— Exercise instructions —
Each line from the one containing "அரசியல் (18, 2389)" through the end of the data is to be written out exactly, and nothing more.

— Data for this exercise —
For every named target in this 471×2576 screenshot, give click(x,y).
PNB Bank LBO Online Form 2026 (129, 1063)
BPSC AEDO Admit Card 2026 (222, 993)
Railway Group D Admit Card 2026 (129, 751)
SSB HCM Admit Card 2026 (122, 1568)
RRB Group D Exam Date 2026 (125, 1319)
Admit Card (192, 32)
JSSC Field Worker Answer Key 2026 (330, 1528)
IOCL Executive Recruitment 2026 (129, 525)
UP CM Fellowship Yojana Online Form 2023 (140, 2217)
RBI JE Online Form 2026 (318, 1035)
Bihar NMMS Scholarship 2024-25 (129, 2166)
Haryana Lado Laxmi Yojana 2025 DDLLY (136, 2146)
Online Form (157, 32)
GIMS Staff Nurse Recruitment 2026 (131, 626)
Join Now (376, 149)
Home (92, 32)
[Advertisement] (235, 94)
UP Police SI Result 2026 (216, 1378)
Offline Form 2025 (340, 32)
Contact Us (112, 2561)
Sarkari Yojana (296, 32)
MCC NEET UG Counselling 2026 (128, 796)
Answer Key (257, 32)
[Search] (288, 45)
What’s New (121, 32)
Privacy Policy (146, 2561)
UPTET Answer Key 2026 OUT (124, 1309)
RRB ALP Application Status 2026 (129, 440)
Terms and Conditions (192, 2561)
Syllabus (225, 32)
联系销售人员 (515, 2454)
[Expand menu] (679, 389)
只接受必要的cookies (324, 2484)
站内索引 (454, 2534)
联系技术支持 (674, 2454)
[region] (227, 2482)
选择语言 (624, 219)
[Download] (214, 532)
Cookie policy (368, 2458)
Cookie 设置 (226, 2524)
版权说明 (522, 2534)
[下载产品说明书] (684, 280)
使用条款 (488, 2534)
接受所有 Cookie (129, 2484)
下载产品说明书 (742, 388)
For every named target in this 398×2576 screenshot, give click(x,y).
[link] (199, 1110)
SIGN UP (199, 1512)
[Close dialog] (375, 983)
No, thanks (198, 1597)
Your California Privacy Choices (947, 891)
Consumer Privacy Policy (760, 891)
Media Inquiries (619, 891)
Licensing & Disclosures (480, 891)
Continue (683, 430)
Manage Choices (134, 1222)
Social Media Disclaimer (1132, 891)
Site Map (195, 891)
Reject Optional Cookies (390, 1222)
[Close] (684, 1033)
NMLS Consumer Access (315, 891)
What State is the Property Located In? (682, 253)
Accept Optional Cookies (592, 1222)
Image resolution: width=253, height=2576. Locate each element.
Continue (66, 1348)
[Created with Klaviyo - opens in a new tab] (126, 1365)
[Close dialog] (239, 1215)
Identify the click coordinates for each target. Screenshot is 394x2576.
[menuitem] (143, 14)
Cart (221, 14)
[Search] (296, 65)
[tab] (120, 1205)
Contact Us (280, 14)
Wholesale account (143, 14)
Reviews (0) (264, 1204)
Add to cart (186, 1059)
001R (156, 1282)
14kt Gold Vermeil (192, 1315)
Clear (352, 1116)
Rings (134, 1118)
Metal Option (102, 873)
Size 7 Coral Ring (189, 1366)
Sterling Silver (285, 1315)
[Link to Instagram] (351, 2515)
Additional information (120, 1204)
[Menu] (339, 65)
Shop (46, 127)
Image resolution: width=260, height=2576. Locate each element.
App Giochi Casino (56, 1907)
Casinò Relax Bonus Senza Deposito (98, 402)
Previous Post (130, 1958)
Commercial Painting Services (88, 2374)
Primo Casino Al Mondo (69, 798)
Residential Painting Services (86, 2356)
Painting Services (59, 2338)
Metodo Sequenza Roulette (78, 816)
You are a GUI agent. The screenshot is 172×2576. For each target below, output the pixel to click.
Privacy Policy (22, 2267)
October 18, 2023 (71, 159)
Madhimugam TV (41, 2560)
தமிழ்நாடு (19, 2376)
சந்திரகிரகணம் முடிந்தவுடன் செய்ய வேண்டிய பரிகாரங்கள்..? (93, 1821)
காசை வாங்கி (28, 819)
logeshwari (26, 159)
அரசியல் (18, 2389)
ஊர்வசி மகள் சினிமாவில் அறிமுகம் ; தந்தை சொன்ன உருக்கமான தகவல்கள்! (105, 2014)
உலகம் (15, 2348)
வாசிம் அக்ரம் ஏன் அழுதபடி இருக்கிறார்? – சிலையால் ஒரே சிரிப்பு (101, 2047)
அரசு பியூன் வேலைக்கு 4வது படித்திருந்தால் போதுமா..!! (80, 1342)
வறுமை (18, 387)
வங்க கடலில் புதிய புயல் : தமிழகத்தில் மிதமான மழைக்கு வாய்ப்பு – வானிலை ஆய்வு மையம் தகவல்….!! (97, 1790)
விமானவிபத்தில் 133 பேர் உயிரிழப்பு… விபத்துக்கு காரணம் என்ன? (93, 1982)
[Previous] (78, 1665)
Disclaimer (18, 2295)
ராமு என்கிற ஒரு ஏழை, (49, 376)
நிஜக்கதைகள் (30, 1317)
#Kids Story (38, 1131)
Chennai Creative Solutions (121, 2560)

— Exercise response —
அரசியல் (18, 2389)
ஊர்வசி மகள் சினிமாவில் அறிமுகம் ; தந்தை சொன்ன உருக்கமான தகவல்கள்! (105, 2014)
உலகம் (15, 2348)
வாசிம் அக்ரம் ஏன் அழுதபடி இருக்கிறார்? – சிலையால் ஒரே சிரிப்பு (101, 2047)
அரசு பியூன் வேலைக்கு 4வது படித்திருந்தால் போதுமா..!! (80, 1342)
வறுமை (18, 387)
வங்க கடலில் புதிய புயல் : தமிழகத்தில் மிதமான மழைக்கு வாய்ப்பு – வானிலை ஆய்வு மையம் தகவல்….!! (97, 1790)
விமானவிபத்தில் 133 பேர் உயிரிழப்பு… விபத்துக்கு காரணம் என்ன? (93, 1982)
[Previous] (78, 1665)
Disclaimer (18, 2295)
ராமு என்கிற ஒரு ஏழை, (49, 376)
நிஜக்கதைகள் (30, 1317)
#Kids Story (38, 1131)
Chennai Creative Solutions (121, 2560)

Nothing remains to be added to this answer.